Policy recommendation two. Regulate health care coverage as a public utility. If all medical costs were the same, there would be risk of collusion between insurers and medical practitioners in which they could agree to raise costs beyond what is reasonable in order to make bigger profits. A public utility commission regulating health insurance and medical costs would be independent and thus less susceptible to corrupt business practices that emphasize profit over care for all. Insurers and practitioners would retain their autonomy in that these businesses and organizations would remain privately owned. A regulatory commission would increase equity by ensuring the system is fair to insurers, practitioners and patients of all income levels (Aaron, 1995).
Policy recommendation three. Establish a faith-based initiative to explore the notion that health insurance coverage (and subsequently access to adequate health care) is a privilege rather than a basic human right. I purposely have not included a single payer recommendation. Due to the current sharply partisan views of the two major parties towards health care, I do not foresee this option becoming viable for at least another decade. Policy recommendation three is an attempt at circumventing the divisiveness of our current national politics and work towards framing universal health care as a non-partisan issue.

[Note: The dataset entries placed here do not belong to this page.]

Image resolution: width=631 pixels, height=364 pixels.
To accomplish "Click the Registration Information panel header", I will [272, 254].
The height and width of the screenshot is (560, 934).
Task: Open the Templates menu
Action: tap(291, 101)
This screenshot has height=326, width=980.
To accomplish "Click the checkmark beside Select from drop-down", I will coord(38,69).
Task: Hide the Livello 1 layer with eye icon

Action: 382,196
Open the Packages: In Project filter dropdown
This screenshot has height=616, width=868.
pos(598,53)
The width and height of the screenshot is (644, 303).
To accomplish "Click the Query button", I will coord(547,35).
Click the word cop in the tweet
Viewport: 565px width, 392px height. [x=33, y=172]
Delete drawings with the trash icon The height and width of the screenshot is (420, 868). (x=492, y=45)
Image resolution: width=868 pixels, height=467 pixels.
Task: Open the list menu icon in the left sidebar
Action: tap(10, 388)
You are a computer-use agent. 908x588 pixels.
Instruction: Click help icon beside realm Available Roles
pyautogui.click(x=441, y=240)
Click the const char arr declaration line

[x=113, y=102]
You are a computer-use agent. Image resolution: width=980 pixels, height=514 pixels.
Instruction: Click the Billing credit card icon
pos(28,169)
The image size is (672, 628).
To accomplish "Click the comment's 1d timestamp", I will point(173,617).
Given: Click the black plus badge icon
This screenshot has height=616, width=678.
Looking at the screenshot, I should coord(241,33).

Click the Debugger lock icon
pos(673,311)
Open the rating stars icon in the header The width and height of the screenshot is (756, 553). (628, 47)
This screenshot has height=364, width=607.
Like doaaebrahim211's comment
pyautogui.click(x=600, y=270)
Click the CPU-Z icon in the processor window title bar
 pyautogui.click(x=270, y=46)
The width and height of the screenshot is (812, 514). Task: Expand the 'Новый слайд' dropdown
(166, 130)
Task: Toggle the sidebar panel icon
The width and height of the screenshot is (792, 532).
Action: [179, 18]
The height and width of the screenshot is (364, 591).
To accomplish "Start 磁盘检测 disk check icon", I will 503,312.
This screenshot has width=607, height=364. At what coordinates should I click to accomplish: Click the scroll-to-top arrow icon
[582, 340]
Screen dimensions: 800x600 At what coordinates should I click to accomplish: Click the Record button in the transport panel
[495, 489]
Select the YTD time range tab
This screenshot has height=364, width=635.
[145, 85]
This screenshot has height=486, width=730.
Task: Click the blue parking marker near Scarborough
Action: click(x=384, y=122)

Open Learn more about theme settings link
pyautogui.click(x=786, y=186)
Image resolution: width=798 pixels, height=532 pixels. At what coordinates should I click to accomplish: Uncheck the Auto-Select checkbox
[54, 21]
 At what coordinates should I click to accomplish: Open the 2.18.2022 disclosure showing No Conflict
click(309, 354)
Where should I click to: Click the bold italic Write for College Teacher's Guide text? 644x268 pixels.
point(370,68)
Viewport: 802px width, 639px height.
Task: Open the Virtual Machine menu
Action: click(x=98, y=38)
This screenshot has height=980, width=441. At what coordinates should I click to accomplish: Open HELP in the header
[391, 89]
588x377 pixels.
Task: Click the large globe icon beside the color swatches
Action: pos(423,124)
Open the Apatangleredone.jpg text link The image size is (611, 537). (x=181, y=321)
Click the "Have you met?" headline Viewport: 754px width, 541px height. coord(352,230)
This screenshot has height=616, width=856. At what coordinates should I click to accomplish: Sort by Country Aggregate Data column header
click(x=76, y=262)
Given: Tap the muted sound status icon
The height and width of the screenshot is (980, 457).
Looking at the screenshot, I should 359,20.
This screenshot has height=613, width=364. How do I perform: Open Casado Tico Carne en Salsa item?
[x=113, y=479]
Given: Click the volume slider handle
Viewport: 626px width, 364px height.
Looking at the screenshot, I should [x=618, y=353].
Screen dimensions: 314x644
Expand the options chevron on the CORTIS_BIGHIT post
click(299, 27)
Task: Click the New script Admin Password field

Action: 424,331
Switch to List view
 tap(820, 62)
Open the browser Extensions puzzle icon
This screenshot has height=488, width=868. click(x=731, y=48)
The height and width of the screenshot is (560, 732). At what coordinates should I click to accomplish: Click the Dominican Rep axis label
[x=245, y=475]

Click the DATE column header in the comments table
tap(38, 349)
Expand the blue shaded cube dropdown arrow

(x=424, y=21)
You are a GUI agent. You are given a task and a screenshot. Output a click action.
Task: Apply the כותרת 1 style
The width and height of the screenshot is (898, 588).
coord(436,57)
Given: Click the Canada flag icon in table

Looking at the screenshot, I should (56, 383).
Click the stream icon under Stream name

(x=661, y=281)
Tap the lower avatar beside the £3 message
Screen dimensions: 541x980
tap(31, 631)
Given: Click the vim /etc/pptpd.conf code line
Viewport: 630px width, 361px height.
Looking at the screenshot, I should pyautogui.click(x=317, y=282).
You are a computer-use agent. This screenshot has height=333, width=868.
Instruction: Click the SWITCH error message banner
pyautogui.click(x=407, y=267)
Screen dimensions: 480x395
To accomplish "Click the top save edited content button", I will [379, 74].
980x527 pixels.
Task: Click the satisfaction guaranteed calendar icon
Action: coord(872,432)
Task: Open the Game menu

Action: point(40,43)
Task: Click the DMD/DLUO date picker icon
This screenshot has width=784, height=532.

I currently live in a very conservative area of the country. Many in my community loathe the thought of universal health care coverage. It is seen as a form of socialism that is at odds with American individualism and capitalism. Most, if not all, of these same people claim adherence to the Christian faith. There are several strong arguments to be made using Christian theology that universal health care is very much in line with a faithful interpretation of Christian teachings. If they were to come to believe these arguments, then the question of universal health care would not be a question so much of if it should be done but more a question of how best to fund it. This policy initiative, if successful in bringing about universal health care, would greatly improve the adequacy, equality and equity of America’s current patchwork of health insurance coverage policies and options.
References
Aaron, H. (1996). Newest public utility? Health care. Washington, DC: Brookings Institution.
Barusch, A. (2017). Brooks/Cole Empowerment Series: Foundations of Social Policy: Social Justice in Human Perspective, 6th edition. Boston, MA: Cengage Learning.
Centers for Disease Control and Prevention. (2016). Health insurance coverage. Retrieved from www.cdc.gov/nchs/fastats/health-insurance.htm
Centers for Disease Control and Prevention. (2017). NCHS health insurance data. Retrieved from www.cdc.gov/nchs/data/factsheets/factsheet_health_insurance.htm
Fitzgerald, M. P., Bias, T. K., & Gurley‐Calvez, T. (2017). The Affordable Care Act and consumer well‐being: Knowns and unknowns. Journal of Consumer Affairs, 51(1), 27-53.
HealthCare.gov. (2017). Health coverage if you’re self-employed. https://www.healthcare.gov/self-employed/coverage/
HHS. (2014). Category: Medicare and Medicaid. Retrieved from: https://www.hhs.gov/answers/medicare-and-medicaid
Medicaid.gov. (2017). Financing & reimbursement. Retrieved from: https://www.medicaid.gov/medicaid/financing-and-reimbursement/
Office of the High Commissioner for Human Rights. (2008). Factsheet 31. Geneva: United Nations.
Smith, J. and Medalia, C. (2014). Health insurance coverage in the United States. Washington, D.C.: U.S. Government Printing Office.
Villegas, Andrew. (2009). Employer-based insurance explained. Retrieved from https://khn.org/news/npr-employer-explainer/
Weissman, J. S., & Epstein, A. M. (1993). The insurance gap: does it make a difference? Annual review of public health, 14(1), 243-270.
World Health Organization. (2015). Tracking universal health coverage – First global monitoring report. Geneva: United Nations.